Yes, it's running on real hardware. At the moment, I don't have a clean binary I can upload as a demo at the moment. I'll try to get something ready.PH3NOM wrote:TapamN - Thanks for the info, it seems Bouz has the hard part already done for him!
Are the screens you posted running on DC? If so, would you mind uploading the binary to have a look?
Also, what license is that source code released under?
The code that rendered those images was an assembly routine that can do between 4-6 million vertices per second (no clipping). IIRC, it's around 4.2 million if the source data is not in the cache (or is larger than the cache), and 6.4ish million if all of the source data is already in the cache (if you're rendering many copies of the same model, like drawing rings for a Sonic game). It was one of the first SH-4 assembly pieces I wrote. It reads the vertex data (position, normal, and UV), does transform, a dot product for lighting, applies ambient lighting, and writes the results to the SQs and submits it all in one pass. There's possible to speed it up by a couple cycles per vertex, but it should be pretty close to the limit of what you can do when submitting vertices like that.

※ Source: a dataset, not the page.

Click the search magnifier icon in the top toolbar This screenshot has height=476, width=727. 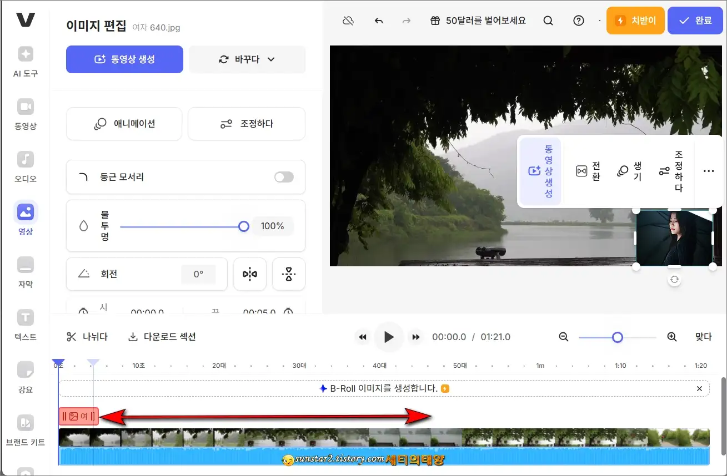pyautogui.click(x=548, y=21)
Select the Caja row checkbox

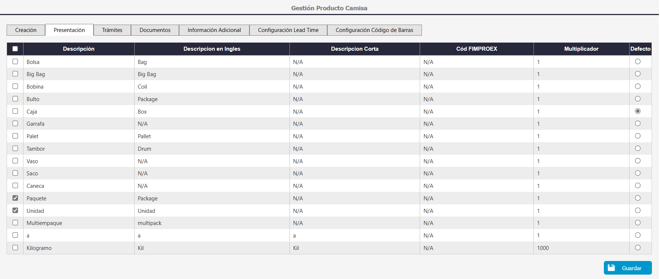[15, 111]
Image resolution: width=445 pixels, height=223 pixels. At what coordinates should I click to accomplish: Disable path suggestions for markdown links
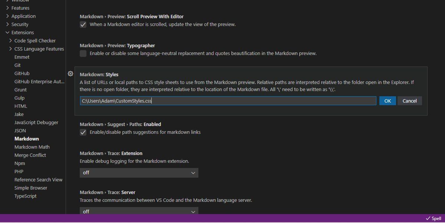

One of the problems with the SH-4 is the lack of registers, it's hard to do many things at once. There aren't any more floating point registers to really do anything more advanced. The SH-4 has four vector registers. In that routine, they were used like this:
1. Vertex position
2. Vertex normal
3. Light vector
4. Misc (Ambient, UV)
There's nothing left to do something like multiple lights, specular, or fresnel without having to waste a lot of time dumping and reloading registers. And doing vertex skinning in one pass is completely out of the question since you'd have to reload XMTRX multiple times per vertex.
I'm working on a 3D library (which does transformation, lighting, and near clipping) designed to run on multiple passes over the data in cache to be more efficient and flexible.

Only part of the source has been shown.